9 de julio de 2014

Papel

Papel. La alegría fue tandilera

“Esto es lo más loco. Se está festejando como si ya hubiéramos ganado la copa”, le dijo a este portal de noticias un vecino que pasó los 60. Otro, con 57 pirulos declarados, confirmó la sospecha: “Te juro que se está celebrando con mayor alegría que cuando ganamos los Mundiales del 78 y el 86”. Un tercer vecino, envuelto en la bandera argentina, apuntó un dato demográfico que no parece menor: “No sé si hay más alegría. Lo que sí es seguro es que hay más gente que antes”. Y claro. Hace 30 años la ciudad era otra, aunque no sólo por su masa crítica demográfica.

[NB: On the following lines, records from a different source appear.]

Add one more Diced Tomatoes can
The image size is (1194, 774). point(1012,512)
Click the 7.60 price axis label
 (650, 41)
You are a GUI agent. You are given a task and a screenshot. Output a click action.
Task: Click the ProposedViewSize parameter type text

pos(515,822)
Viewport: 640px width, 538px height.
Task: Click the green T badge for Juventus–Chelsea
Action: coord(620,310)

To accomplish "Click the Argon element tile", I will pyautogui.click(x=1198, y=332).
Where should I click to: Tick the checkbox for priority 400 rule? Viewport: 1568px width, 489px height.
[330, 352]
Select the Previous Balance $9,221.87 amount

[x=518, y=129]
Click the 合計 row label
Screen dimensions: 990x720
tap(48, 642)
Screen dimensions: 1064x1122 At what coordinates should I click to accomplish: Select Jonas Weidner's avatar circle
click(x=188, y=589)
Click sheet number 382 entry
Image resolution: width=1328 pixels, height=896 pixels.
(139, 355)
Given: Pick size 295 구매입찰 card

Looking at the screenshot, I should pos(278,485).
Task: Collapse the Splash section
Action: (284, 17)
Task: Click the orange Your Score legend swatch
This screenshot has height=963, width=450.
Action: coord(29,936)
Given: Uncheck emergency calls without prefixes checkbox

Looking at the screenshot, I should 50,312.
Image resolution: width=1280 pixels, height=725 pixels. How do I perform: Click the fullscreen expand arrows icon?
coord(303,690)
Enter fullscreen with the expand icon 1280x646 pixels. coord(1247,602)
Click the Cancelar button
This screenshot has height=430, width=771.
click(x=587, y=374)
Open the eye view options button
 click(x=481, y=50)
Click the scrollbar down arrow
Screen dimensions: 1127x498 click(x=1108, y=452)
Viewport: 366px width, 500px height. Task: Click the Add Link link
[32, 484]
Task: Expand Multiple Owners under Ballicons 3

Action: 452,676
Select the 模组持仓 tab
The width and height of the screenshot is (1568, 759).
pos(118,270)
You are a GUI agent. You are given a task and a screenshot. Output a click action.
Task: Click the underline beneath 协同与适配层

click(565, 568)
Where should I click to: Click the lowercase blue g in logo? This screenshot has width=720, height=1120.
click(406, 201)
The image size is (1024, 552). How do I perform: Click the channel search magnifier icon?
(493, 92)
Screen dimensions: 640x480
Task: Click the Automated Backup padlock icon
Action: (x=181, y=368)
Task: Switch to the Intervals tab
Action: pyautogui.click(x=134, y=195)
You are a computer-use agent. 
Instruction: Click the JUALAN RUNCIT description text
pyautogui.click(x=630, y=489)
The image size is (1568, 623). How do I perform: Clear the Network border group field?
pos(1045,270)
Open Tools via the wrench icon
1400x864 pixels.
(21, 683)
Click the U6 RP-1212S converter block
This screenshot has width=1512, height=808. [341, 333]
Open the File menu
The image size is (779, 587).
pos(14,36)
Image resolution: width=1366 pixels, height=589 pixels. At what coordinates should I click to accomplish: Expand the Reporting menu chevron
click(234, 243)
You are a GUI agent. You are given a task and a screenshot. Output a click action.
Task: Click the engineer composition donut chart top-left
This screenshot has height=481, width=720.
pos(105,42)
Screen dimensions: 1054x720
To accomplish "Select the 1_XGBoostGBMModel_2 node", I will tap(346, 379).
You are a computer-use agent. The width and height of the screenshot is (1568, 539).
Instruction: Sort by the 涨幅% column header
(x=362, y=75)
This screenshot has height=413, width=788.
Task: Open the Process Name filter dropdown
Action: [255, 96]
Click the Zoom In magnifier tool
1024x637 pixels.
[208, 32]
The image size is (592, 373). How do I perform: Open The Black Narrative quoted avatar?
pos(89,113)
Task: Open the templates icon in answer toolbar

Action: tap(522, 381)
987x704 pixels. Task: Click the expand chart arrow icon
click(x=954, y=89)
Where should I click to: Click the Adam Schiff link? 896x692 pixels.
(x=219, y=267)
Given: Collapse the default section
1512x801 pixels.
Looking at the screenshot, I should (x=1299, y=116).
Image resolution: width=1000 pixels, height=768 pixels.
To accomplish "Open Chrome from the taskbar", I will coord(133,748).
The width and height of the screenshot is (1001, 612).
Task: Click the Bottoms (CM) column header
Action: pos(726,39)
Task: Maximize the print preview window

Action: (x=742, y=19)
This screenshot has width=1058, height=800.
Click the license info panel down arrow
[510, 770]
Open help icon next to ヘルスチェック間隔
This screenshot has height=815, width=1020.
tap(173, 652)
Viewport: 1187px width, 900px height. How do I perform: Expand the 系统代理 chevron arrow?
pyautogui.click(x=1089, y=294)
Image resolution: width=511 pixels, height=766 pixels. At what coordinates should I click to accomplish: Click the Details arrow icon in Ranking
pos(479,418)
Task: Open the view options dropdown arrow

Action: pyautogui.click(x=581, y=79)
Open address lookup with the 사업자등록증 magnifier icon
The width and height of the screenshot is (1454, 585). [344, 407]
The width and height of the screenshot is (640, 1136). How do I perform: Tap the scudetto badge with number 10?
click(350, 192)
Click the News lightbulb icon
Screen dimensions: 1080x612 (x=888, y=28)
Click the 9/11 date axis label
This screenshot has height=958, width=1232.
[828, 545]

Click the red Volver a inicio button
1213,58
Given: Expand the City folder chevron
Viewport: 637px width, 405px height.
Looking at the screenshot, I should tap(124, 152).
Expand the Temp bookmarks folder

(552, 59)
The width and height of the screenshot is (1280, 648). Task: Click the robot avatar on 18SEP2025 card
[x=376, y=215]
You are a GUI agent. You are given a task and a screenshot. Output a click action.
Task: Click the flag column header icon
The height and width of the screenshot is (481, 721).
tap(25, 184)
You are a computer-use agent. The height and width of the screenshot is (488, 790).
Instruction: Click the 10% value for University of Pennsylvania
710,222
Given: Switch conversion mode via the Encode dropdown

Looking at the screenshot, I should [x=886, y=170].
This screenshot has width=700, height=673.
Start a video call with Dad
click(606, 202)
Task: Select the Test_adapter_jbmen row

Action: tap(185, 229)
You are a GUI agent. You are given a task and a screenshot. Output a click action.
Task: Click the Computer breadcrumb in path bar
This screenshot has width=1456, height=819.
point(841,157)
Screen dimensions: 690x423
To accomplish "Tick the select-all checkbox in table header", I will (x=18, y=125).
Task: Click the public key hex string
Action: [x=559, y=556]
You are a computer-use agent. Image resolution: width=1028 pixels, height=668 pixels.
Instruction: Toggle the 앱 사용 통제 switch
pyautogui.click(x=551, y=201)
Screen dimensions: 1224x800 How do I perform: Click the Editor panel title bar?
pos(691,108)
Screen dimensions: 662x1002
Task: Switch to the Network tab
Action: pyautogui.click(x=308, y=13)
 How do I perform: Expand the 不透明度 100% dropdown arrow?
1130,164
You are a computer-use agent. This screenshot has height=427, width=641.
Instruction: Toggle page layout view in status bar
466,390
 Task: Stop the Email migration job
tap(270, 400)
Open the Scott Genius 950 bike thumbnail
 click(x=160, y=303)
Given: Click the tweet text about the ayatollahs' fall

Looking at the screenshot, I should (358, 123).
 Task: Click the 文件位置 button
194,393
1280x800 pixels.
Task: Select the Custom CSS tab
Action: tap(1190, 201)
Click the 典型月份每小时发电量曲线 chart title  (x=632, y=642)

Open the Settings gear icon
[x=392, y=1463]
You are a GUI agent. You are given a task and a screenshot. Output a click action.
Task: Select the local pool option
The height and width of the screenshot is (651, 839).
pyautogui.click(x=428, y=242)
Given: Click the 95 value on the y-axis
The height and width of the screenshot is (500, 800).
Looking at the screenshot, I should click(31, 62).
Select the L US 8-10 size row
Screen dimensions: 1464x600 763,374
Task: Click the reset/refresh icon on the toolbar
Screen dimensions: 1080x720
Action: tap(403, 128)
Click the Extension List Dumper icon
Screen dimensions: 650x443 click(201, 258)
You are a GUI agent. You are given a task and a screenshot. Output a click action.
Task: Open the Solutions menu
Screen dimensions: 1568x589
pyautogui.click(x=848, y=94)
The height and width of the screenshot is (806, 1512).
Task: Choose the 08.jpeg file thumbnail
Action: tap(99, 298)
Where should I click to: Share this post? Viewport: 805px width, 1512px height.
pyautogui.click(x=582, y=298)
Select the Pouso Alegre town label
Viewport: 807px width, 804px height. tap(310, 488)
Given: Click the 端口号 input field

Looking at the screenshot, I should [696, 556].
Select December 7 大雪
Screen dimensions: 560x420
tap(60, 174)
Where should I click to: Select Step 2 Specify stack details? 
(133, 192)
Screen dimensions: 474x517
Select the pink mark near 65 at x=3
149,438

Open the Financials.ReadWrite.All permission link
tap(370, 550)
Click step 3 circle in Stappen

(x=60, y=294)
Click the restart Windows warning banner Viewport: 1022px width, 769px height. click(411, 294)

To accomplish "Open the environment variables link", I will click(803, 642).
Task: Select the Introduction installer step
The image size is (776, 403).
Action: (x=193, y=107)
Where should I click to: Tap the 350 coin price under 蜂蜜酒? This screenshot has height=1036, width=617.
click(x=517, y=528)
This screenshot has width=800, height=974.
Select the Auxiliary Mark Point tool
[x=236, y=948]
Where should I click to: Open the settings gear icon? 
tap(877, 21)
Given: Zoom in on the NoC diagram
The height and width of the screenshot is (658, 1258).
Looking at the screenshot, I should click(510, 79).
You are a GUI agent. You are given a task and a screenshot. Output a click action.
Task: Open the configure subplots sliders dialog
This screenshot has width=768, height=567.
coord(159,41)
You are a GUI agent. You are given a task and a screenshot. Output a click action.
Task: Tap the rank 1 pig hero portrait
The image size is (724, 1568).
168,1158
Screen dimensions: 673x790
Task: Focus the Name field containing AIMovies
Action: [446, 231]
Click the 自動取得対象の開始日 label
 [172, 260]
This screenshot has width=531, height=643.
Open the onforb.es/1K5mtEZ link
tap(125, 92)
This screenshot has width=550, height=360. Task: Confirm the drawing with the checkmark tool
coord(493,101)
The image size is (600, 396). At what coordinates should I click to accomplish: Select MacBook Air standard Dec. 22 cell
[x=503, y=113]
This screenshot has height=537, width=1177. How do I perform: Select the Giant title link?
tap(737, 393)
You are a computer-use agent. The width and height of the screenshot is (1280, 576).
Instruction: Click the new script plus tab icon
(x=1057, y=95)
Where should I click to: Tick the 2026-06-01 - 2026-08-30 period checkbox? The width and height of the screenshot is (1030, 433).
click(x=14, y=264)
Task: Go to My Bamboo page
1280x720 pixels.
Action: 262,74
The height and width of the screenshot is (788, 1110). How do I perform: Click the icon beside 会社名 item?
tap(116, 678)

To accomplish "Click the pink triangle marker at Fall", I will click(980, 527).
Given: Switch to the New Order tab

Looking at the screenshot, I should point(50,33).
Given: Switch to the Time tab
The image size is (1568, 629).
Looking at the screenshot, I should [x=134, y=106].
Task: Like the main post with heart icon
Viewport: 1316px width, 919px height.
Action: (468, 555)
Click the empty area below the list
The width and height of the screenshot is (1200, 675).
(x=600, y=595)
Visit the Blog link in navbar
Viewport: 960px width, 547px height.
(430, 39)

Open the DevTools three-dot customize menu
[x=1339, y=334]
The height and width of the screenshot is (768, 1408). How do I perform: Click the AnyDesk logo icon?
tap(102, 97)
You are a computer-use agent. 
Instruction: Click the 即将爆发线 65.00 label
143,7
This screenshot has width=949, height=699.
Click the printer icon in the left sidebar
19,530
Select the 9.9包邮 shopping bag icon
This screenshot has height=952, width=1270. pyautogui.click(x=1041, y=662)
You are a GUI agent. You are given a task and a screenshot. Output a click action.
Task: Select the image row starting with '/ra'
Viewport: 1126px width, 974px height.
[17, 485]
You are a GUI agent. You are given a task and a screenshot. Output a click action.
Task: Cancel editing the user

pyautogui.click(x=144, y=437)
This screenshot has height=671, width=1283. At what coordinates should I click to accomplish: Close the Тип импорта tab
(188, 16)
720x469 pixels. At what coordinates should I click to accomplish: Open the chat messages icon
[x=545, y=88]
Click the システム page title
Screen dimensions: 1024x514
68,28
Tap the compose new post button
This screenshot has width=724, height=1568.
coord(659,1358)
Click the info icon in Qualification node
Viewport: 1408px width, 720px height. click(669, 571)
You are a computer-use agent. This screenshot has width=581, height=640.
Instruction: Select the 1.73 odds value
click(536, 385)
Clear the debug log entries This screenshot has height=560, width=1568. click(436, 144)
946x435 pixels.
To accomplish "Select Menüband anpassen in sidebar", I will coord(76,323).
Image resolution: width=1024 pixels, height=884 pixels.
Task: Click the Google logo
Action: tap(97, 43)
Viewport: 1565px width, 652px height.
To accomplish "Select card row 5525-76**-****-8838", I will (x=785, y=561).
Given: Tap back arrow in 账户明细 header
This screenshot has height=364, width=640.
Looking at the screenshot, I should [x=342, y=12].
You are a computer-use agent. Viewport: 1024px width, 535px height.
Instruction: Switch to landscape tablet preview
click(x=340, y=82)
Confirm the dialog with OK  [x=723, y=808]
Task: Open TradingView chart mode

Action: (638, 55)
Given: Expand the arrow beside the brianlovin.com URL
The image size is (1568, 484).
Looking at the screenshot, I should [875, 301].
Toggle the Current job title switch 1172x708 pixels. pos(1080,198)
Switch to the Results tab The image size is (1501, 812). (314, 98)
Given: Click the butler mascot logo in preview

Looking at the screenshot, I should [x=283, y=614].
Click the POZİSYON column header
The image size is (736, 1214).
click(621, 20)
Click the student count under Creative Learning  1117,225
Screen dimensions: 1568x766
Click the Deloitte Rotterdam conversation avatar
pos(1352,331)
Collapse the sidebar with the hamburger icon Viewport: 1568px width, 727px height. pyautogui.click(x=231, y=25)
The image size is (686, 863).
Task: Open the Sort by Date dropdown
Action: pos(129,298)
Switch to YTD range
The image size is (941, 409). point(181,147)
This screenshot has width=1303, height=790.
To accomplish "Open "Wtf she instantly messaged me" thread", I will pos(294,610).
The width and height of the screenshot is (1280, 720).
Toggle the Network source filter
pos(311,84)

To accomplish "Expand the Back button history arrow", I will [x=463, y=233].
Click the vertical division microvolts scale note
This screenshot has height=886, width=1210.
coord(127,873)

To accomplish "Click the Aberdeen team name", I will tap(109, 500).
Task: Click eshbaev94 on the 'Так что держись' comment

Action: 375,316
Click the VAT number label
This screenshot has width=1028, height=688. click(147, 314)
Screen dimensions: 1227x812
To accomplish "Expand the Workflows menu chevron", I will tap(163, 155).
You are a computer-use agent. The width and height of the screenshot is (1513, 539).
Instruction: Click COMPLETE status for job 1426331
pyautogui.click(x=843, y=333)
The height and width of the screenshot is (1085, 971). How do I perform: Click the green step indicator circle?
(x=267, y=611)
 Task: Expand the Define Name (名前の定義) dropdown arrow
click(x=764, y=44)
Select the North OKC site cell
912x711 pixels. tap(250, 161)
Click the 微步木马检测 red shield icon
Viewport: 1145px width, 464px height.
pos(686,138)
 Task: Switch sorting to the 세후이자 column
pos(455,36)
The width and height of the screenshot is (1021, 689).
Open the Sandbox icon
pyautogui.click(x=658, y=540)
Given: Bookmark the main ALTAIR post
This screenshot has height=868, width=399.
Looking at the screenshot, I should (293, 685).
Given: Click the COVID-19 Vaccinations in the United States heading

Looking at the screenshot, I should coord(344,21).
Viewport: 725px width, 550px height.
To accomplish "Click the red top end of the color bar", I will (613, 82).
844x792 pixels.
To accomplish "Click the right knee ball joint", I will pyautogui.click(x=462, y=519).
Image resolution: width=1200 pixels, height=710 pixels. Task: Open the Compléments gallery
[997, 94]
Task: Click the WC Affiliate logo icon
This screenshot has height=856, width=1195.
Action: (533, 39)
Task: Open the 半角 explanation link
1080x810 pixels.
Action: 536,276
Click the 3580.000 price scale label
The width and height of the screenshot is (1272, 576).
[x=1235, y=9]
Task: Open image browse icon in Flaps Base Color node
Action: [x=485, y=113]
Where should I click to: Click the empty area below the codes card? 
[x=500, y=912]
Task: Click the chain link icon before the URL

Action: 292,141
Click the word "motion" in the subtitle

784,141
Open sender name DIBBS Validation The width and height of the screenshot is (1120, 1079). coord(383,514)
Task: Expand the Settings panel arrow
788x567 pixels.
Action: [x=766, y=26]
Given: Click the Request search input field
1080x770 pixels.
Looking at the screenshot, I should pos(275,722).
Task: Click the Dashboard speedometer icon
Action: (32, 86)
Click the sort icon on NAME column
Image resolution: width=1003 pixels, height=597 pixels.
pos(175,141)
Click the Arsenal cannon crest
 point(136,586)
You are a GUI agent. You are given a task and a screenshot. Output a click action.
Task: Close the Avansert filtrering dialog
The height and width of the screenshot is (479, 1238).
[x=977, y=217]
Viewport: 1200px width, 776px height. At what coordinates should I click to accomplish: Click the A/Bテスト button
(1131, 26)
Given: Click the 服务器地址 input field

Pero lo que ocurrió el 9 de Julio por la noche –en efecto espejo con todo el país- concluye con esa teoría repetida de que Tandil es una isla. No lo somos. Y festejamos el pase a la final del Mundial como lo que realmente es: una alegría futbolera, la más auténtica de las alegrías. La que nos iguala con el vecino de enfrente, el de la vuelta, el del barrio distante, el conocido y el desconocido, el pobre y el rico, el viejo y el niño, los adolescentes –que nunca supieron lo que significa ganar un Mundial o jugar una final- y los que pasaron los cincuenta, que tienen en el cuerpo algunas alegrías indelebles y muchas, muchísimas frustraciones. Todos juntos, como aquel himno hecho canción de Los Jaivas. Tandil, poseído del fulgor emotivo de esos grandes días futboleros, festejó el pase a la final del Mundial como si hubiera ganado la final. La gente cantó a repetición el hit “Brasil, decime qué se siente”, y saltó al compás de “El que no salta es de Brasil” y “El que no salta es un inglés”. Ayer la alegría no fue brasilera: en nuestro lugar en el mundo, la alegría fue tandilera.